Still, the number of state legislatures passing anti-smoking laws are increasing, mainly due to the fact that voters want them.

“Our polling has shown that the public supports smoke-free workplace laws, supports higher tobacco taxes; and they want governments to fund tobacco prevention and cessation programs,” says Willmore. “On the one hand you’ve got strong public support for actions to reduce smoking. And then you’ve got elected officials who want to do the right thing. On the other hand, you’ve got the industry spending a lot of money to try and block affective action.”

So far, in the U.S., the following states have passed smoke-free laws that include restaurants and bars: Arizona, California, Colorado, Connecticut, Delaware, Hawaii, Illinois (effective January 1, 2008), Maine, Maryland (effective February 1, 2008), Massachusetts, Montana, New Jersey, New Mexico (effective June 15), New York, Ohio, Rhode Island, Utah, Vermont and Washington, according to CTFK.

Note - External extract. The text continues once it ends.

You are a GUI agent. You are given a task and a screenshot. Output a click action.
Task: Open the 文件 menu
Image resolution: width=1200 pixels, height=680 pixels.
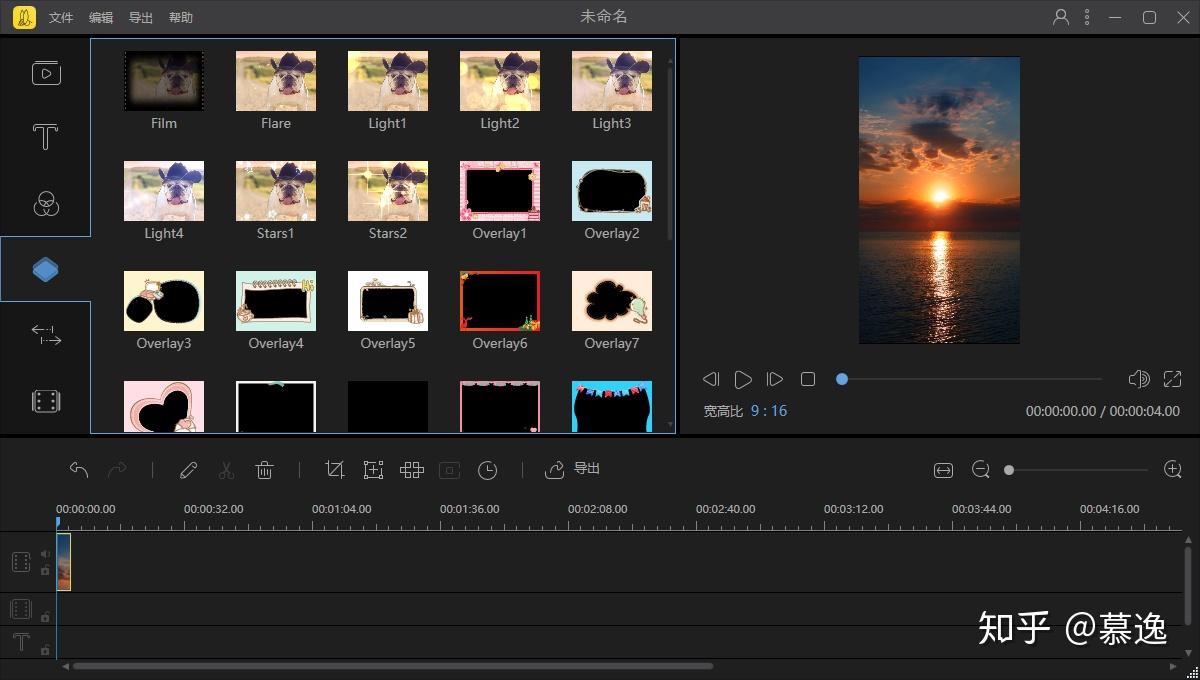(61, 18)
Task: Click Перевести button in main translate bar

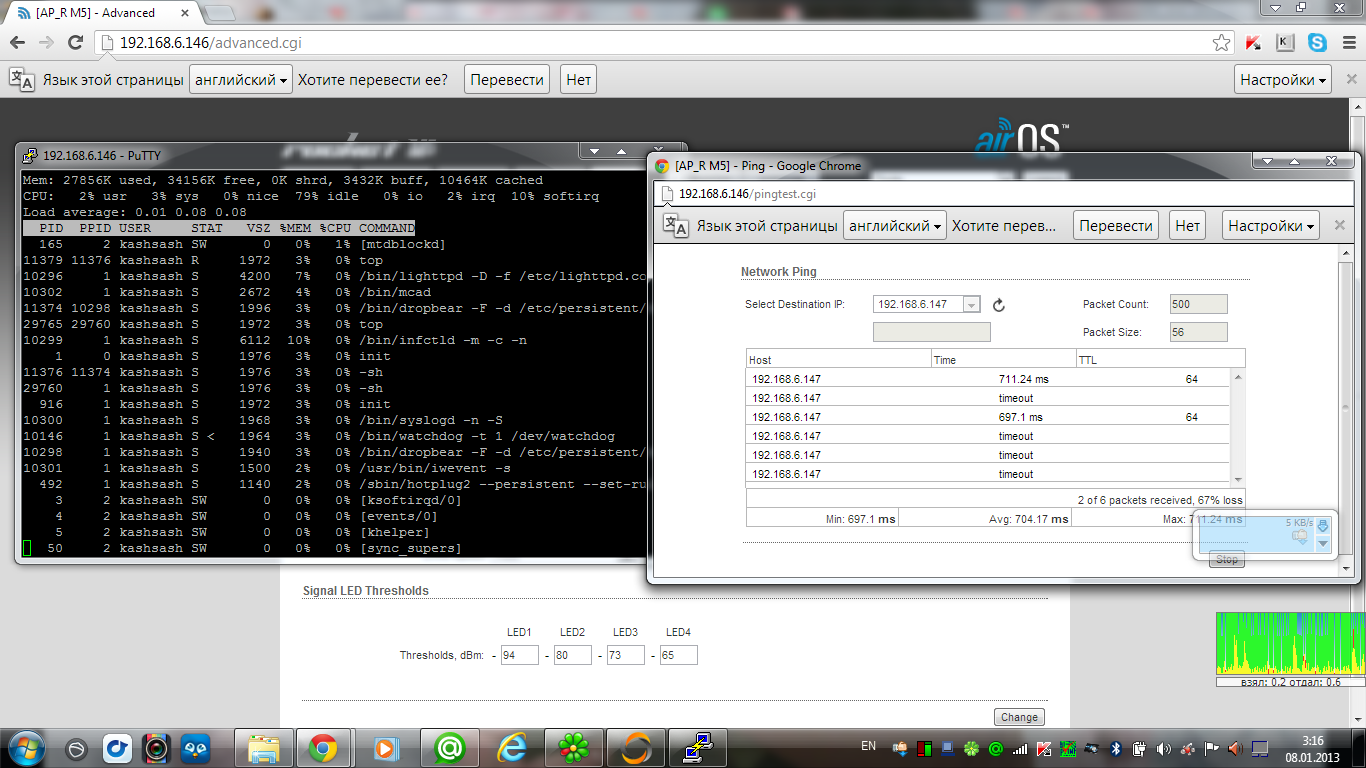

Washington, D.C. and Peuto Rico have also passed such laws. As the tobacco industry appear to lose the fight against smoke-free workplace laws, they go direct with money into communities perceived as vulnerable, particularly, the Black community.

“The fraternities, the political associations, to African-American caucuses at the state level, at the national level, the Black Caucus, community programs, and cultural programs. They blanket the African-American community,” says Robert Robertson, a medical doctor and former associate director of the Office of Minority Health at the Centers for Disease Control in Atlanta.

According to White, who is a grandmother, where laws may not stop her from smoking, her love for family can.

“When I went to my grandson’s for a week, I didn’t smoke. But the minute I got home I bought a pack of cigarettes,” she confesses. “I know I can quit I just haven’t yet.”

Hazel Trice Edney is Washington Correspondent for the NNPA News Service. Aria White is a special correspondent.